_WHAT YOU WILL DO:_ Please return only the lines from the one holding "You are a GUI" through the one holding "This screenshot has height=728, width=1366.", exactly as they appear in the records below, both ends included.

_MATERIAL FOR THIS TASK:_
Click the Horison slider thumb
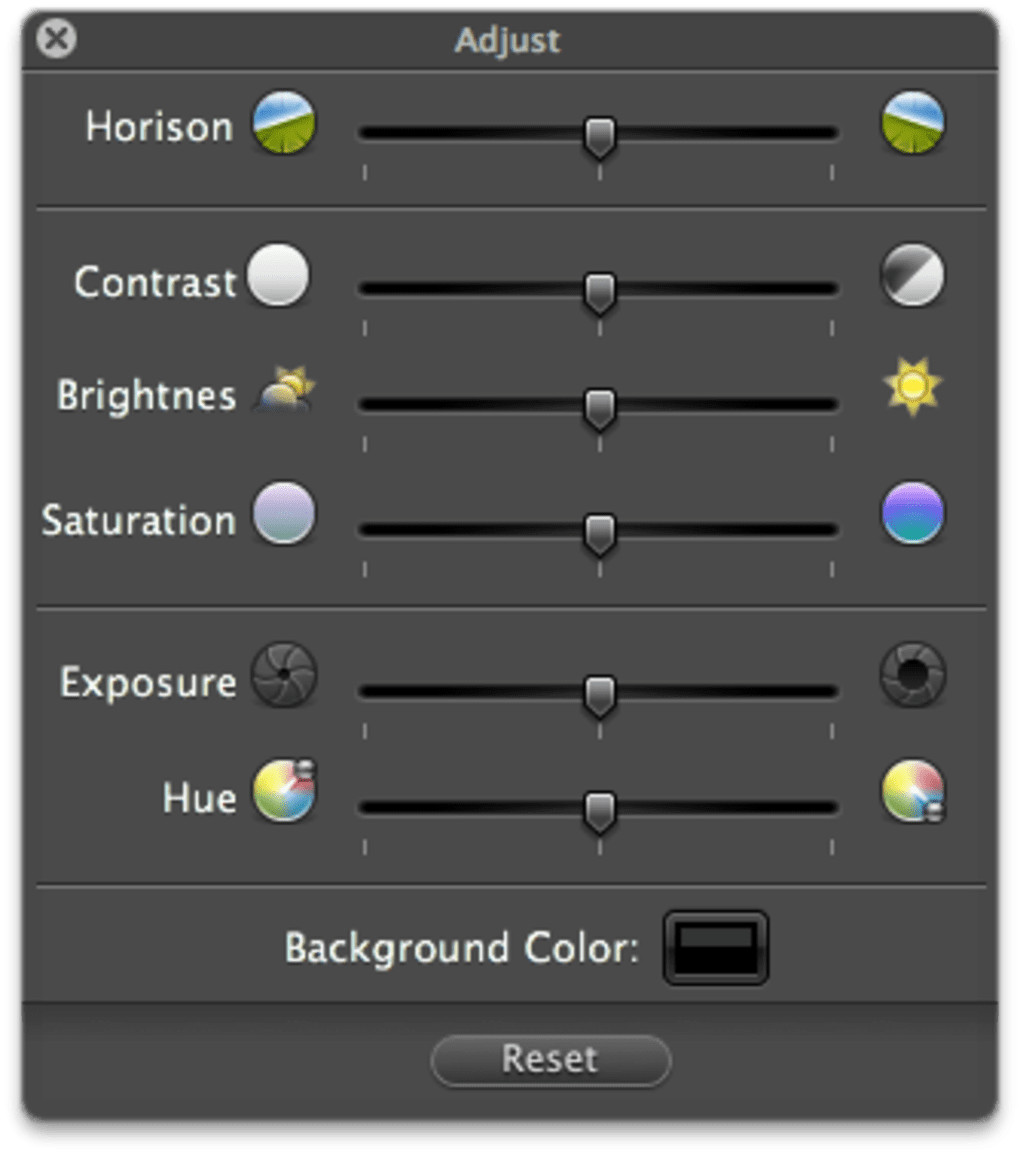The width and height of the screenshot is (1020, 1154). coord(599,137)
---
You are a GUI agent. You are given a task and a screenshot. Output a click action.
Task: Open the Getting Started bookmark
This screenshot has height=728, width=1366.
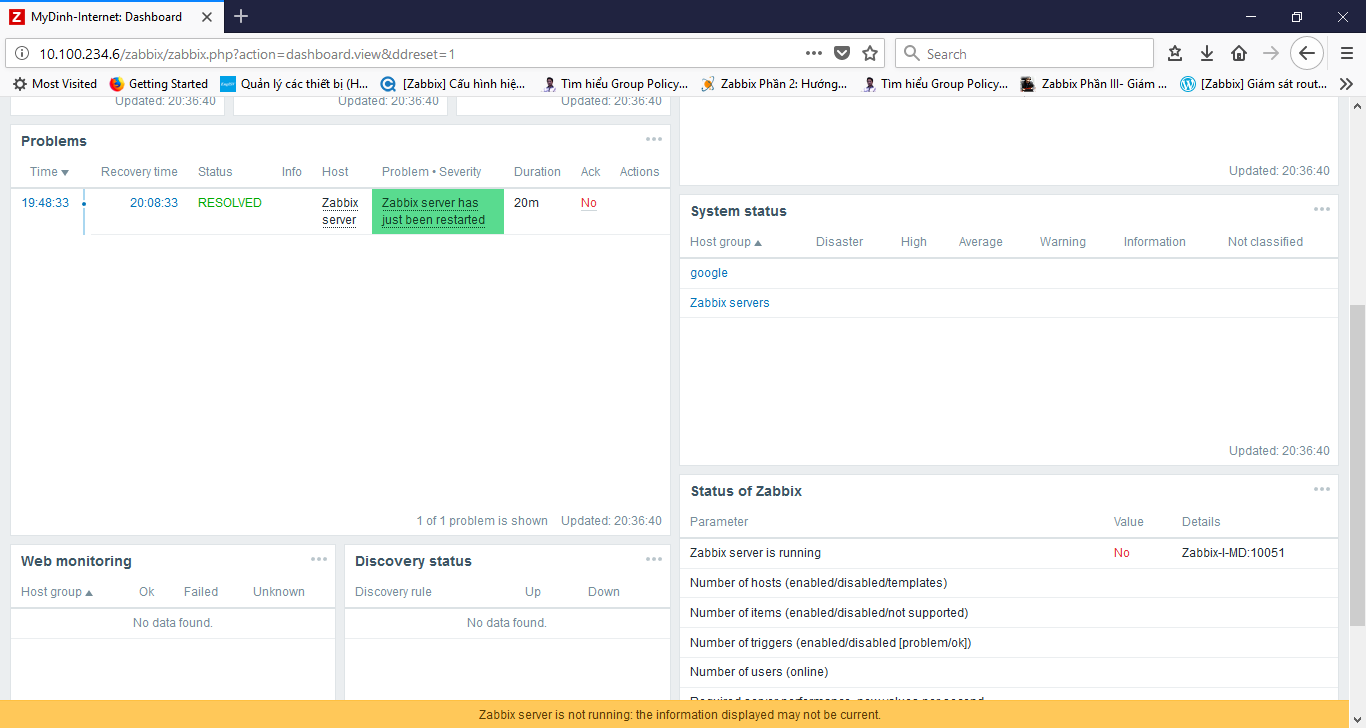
--
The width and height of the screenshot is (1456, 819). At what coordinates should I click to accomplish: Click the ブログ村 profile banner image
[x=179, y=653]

_ANSWER BELOW:_
You are a GUI agent. You are given a task and a screenshot. Output a click action.
Task: Open the Getting Started bookmark
This screenshot has height=728, width=1366.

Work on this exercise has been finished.